The myth of the invisible seafarers

DOTS logoIt’s interesting that IMO (International Maritime Organization) has picked ‘Faces of the Sea’ as its campaign theme for the Day of the Seafarer 2013. To spotlight ‘the human face of shipping,’ the UN agency has asked seafarers to share pictures of themselves on its social media channels. Well and good. As IMO Secretary General Koji Sekimizu himself said in his DOSF message last year: ‘To many of us, seafarers are largely invisible’. On the other hand, why talk of seafarers as faceless or invisible? It’s all a myth.

Seafarers are visible to their husbands, wives, daughters and sons though they may be a thousand miles away from home.

Seafarers are visible to visiting ship chaplains and union inspectors who board their ships to inquire about their condition and lend a helping hand or remedy an injustice on board.

Seafarers are visible to maritime artists and photographers who portray their individual characters and their human condition for all of humanity to see.

red-and-gold-peopleSeafarers are visible to manning agents who own beautiful houses, drive nice cars and dine in five-star hotels because of what they earn from the lads.

Seafarers are visible to lawyers who file wage claims on their behalf and grab a good chunk of any moneys collected.

Seafarers are visible to training centres where business thrives because of the amount of training that is forced upon seafarers.

Seafarers are visible to government people who issue them their certificates and ask for money in exchange for doing what’s supposed to be their job.

Seafarers are visible to the mass media every time a major accident occurs at sea and journalists have a field day chastising the erring captain and his subordinates.

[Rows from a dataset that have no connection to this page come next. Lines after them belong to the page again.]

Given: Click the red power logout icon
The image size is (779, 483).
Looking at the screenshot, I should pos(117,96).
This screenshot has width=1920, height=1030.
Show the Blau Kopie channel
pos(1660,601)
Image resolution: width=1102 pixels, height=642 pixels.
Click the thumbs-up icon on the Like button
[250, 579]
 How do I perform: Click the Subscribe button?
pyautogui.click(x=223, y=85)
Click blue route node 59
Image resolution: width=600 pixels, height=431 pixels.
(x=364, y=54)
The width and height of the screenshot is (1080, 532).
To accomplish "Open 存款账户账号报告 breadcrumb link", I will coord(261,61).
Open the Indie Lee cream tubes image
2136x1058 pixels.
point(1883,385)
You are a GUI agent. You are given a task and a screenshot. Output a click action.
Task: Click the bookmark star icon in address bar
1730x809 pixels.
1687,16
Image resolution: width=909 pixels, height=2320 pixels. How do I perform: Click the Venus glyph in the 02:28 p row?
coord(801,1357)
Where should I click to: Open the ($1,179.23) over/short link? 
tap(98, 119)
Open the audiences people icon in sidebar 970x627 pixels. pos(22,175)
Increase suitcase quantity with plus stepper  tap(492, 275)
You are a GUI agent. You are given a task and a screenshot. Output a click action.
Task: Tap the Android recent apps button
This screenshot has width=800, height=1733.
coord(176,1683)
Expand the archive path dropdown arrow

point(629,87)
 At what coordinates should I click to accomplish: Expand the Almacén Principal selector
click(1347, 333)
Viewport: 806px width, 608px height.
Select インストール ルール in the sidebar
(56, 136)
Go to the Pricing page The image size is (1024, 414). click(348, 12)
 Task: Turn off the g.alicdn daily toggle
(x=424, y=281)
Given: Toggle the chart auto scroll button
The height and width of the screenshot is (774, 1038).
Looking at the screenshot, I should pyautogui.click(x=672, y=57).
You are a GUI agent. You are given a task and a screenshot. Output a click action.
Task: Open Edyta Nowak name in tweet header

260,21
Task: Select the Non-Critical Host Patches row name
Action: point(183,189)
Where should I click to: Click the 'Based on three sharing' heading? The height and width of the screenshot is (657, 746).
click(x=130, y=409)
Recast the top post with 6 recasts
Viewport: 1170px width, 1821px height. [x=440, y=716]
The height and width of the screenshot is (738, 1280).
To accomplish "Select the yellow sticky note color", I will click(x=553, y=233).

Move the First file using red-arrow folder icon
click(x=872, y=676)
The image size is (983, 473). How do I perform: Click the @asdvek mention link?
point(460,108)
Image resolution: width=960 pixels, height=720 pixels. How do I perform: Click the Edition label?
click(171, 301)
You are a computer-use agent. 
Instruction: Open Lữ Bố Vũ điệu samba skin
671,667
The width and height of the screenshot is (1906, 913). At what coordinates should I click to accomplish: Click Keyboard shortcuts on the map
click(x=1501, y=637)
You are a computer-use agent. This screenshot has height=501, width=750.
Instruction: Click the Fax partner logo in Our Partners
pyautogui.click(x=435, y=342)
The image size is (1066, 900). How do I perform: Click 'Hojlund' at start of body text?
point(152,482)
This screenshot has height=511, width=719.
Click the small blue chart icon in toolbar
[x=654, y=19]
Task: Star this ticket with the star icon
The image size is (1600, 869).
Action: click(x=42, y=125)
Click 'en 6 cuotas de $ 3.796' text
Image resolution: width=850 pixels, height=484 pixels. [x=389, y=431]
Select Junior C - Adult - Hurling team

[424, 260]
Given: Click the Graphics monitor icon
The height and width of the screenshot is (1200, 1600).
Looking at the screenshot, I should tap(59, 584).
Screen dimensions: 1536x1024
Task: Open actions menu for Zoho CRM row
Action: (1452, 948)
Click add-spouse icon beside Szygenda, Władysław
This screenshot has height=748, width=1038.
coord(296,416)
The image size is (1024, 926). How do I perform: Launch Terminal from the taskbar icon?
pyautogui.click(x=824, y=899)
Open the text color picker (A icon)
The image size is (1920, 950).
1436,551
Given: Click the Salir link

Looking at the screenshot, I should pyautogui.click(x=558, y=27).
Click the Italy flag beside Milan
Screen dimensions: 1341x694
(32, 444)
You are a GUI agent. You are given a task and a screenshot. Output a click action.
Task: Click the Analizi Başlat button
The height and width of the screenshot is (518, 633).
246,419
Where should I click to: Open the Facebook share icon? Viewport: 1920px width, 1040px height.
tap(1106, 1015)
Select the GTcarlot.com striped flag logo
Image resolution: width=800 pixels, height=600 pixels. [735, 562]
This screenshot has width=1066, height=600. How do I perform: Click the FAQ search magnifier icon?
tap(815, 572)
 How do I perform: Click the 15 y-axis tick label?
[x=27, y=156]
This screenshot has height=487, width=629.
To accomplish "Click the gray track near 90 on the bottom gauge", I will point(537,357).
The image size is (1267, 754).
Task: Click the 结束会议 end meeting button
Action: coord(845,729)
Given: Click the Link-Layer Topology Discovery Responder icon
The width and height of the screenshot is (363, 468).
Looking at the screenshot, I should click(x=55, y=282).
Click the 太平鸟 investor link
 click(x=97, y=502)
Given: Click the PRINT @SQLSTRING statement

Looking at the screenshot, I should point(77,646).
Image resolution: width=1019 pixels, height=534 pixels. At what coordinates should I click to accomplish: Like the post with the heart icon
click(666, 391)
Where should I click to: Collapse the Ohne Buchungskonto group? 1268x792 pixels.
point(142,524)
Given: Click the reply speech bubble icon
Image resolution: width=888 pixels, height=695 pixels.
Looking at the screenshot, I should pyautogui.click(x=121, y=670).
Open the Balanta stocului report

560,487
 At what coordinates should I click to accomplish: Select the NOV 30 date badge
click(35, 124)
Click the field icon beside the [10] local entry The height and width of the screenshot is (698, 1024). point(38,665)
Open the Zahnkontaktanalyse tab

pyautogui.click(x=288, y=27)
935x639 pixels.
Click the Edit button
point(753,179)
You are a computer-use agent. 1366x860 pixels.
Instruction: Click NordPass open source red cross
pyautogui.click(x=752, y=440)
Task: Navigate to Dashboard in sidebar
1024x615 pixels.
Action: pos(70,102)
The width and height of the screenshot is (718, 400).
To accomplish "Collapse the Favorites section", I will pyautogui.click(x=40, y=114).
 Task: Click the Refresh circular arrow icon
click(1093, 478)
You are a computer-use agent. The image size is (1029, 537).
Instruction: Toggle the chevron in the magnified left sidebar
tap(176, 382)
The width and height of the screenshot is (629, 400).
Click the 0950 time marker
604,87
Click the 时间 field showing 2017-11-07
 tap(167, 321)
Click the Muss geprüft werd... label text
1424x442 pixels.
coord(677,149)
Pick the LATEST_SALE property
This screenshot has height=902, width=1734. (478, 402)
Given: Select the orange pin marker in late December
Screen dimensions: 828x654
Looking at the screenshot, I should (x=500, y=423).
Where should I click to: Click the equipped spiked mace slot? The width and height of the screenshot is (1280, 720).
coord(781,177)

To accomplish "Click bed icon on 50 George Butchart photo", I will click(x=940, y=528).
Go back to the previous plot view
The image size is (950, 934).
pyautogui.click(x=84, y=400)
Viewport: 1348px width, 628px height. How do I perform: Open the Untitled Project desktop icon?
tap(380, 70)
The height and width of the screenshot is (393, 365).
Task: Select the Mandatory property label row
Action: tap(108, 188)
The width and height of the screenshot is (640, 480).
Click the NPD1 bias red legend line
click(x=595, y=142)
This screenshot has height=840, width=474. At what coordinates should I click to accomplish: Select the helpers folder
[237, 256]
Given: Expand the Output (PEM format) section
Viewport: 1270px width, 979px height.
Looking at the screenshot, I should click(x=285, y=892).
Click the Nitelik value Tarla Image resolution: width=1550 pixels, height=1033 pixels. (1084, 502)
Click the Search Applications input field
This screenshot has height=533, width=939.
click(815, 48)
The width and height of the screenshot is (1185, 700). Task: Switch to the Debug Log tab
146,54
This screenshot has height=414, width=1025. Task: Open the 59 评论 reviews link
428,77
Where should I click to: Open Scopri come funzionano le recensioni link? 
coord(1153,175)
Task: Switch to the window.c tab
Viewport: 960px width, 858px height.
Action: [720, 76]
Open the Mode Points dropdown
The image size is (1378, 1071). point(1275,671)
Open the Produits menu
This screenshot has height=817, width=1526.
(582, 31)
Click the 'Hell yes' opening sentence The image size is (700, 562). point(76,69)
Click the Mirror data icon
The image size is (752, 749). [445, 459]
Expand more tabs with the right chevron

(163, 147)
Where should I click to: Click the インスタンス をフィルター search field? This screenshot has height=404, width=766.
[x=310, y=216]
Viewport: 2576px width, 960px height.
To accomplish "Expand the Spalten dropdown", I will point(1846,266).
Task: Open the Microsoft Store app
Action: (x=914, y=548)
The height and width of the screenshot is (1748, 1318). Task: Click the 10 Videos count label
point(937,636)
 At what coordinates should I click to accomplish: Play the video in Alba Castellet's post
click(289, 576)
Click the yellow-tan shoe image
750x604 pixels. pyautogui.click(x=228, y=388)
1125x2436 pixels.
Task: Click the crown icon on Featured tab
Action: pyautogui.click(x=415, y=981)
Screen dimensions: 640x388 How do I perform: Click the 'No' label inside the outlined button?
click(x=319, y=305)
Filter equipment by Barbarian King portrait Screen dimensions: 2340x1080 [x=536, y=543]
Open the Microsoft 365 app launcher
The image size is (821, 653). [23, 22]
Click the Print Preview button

No, seafarers are not invisible. They are so only to those who praise seafarers on the 25th of June but have no real empathy for them; to those who make rules for the seafaring profession but fail to see the real conditions on board ships; and to those who have turned seafarers into faceless entities with such fancy terms as ‘the human element‘. A million photographs on Facebook will not give sight to those who don’t want to see. ~Barista Uno

7 Replies to “The myth of the invisible seafarers”

  1. Capt. Ed Enos

    Seafarers are only “faceless” to the dubious shipowners that prefer to not think about the men and women who are employed by them, especially when mistreating the crews on their own ships. What other industry today still imprisons people at sea with no food, no paychecks, and abandons their responsibility as employers and owners when it doesn’t suit them? Shipowners still conveniently hide behind a facade of fake businesses, paper ownership, flag of convenience regulations (not), in spite of growing international regulations. Never mind piracy all over the world and how that issue affects thousands of crew members and their families. Piracy would not exist if European and Asian owners were being terrorized themselves directly and held hostage.

    Little will change in the future as long as the “bottom line” drives people searching for profit at the expense of third world crews hired to man decrepit ships on their “last voyage”. ‘Port State Control’ is largely successful in the US. But it never ceases to amaze me how the horrific stories of mistreated crews still exist even today, elsewhere in the world. Seafarers are real people, with real lives and real jobs. Most of us are proud of what we are and the profession we chose to be a part of. International owners need to step up and pressure their OWN peers and governments, too, and make a better effort to ensure the safety and well being of mariners all over the world. Faceless? No, not at all.

  2. Capt. Ardeshir Yousefi

    Nice post again, Barista. Let’s hope that one day we will have a real ‘Seafarer’s Day’ when there will be no suffering and ill treatment of the innocent. A day when humanity will be back in the shipping industry. A day when seafarers will believe it is THEIR day.

    Cheers,

    Capt. Yousefi

  3. Andrew Craig-Bennett

    Well said, and absolutely right.

    One of the worst things to have happened has been the bureaucratisation of the relationship between the shipowner and the people on his or her ship. People work at sea for men and women whom they never see and who seem to take no interest in them or in their ship beyond spending the minimum and earning the maximum. This is simply lousy man management.

    I used to work for a man who made a point of taking a table at his Shipowners’ Association annual dinner and inviting all the Masters and Chief Engineers in his fleet who happened to be on leave and in the country at the time. It didn’t cost him much to do this, and the repayment in terms of motivation afloat was immense.